Pain is often a great motivator for invention, unless you become dull to the pain. I think CSS is one of those cases where there’s a lot of pain that we as web developers often take in stride.

Fortunately not everyone accepts that pain and efforts such as LESS are born. As the home page states:

LESS extends CSS with: variables, mixins, operations and nested rules.

Best of all, LESS uses existing CSS syntax. This means you can rename your current .css files .less and they’ll just work.

LESS solves a lot of the pain of duplication when writing CSS. Originally written as a Ruby gem, Christopher Owen, Erik van Brakel and Daniel Hoelbing ported a version to .NET not surprisingly called .less. Here are some examples from the .less homepage:

.Less implements LESS as an HttpHandler you add to your website mapped to the .less extension. I think this is a great approach when combined with the proper cache headers in the response.

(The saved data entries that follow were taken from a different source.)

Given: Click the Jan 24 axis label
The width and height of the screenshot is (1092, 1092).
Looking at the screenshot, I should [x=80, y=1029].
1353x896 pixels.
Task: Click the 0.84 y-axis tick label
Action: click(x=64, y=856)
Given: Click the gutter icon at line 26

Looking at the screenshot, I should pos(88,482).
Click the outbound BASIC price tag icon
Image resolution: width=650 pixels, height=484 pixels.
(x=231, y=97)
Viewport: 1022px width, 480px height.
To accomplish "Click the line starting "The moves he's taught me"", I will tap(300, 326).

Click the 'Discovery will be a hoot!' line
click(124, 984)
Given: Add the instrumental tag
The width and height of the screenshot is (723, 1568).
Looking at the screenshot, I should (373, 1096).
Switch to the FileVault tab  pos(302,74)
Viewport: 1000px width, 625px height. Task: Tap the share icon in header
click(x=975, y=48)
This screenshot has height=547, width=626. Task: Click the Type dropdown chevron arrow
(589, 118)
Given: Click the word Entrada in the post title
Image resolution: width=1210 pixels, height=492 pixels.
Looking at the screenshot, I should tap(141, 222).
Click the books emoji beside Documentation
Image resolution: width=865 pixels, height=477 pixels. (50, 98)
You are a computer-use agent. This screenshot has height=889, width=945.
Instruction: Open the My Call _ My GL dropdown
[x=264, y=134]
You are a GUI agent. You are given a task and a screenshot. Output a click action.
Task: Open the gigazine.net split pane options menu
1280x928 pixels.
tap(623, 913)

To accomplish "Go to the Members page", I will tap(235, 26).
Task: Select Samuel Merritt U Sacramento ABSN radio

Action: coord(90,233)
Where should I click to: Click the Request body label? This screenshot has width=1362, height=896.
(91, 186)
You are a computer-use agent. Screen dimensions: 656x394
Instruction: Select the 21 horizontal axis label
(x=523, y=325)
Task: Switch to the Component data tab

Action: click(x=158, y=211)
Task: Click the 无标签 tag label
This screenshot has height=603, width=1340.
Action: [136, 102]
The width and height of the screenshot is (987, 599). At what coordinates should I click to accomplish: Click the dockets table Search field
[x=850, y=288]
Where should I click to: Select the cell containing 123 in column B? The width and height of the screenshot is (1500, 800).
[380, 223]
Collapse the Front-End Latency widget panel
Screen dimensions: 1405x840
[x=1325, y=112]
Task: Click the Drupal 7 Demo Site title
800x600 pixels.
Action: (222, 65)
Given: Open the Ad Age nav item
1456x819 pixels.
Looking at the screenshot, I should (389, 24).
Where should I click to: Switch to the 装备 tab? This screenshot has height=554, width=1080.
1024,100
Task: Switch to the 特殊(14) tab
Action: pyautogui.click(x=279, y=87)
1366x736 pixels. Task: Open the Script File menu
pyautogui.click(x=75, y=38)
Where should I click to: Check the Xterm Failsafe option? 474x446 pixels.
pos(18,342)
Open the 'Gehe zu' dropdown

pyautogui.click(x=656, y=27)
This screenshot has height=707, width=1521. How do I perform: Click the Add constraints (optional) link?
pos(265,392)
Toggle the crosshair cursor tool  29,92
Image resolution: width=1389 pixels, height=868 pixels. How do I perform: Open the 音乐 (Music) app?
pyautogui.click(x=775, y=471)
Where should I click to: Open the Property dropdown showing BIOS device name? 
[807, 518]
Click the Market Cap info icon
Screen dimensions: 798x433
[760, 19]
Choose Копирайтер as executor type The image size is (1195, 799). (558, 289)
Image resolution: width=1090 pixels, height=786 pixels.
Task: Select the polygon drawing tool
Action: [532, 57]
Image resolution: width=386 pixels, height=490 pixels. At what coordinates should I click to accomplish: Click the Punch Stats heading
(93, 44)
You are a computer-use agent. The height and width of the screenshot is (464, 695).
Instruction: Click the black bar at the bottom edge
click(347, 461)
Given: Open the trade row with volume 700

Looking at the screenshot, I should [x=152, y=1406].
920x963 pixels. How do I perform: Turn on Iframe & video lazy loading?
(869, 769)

However, sometimes I just want to have static CSS files. So I decided to write a T4 template for .less. Simply drop it in a folder that contains .less files and it will generate a .css file for each .less file.

Not only that, I also added a setting to then minimize the CSS using the YUI Compressor for .NET. This allows you to write your CSS using clear readable .LESS syntax, but deploy minified CSS. To turn off minification just edit the T4 file to change the value of the _minified variable.

Usage is very easy. The following screenshot shows a folder containing a .less file, one for each sample on the .LESS homepage. Notice that I don’t actually reference the YUI compression nor .LESS libraries. I just added them to a solution folder so you could see them (and so the T4 template can find them).

solution-without-t4

With this in place, I can simply drop my T4CSS.tt file into the Css directory and voila!

solution-with-t4

You can see the converted CSS files by expanding the T4CSS.tt node in the solution explorer as shown in the screenshot above.

In order to produce multiple output files, I used the approach that Damien Guard did in his post, Multiple outputs from T4 made easy – revisited. Basically I just embedded his T4 in mine.

You’ll notice there’s an extra file, T4CSS.log, that’s generated. Unfortunately using Damien’s approach, it’s not possible to suppress the default file generated by the T4 template, so I used that to log the operations.

Also note that at the time of this writing, there’s a bug in .LESS that causes one of the samples to throw an exception. I reported it to the developers so hopefully that gets fixed soon.

Lastly, there have been T4 changes in Visual Studio 2010. I didn’t try this template with VS10 yet. When importing the assemblies, you may need to either add them to the GAC or reference them with a full path. When I get some time I’ll play around with that to see how to get it to work.

I have contributed this T4 template to the .less project. You can access it from the big download button on their homepage.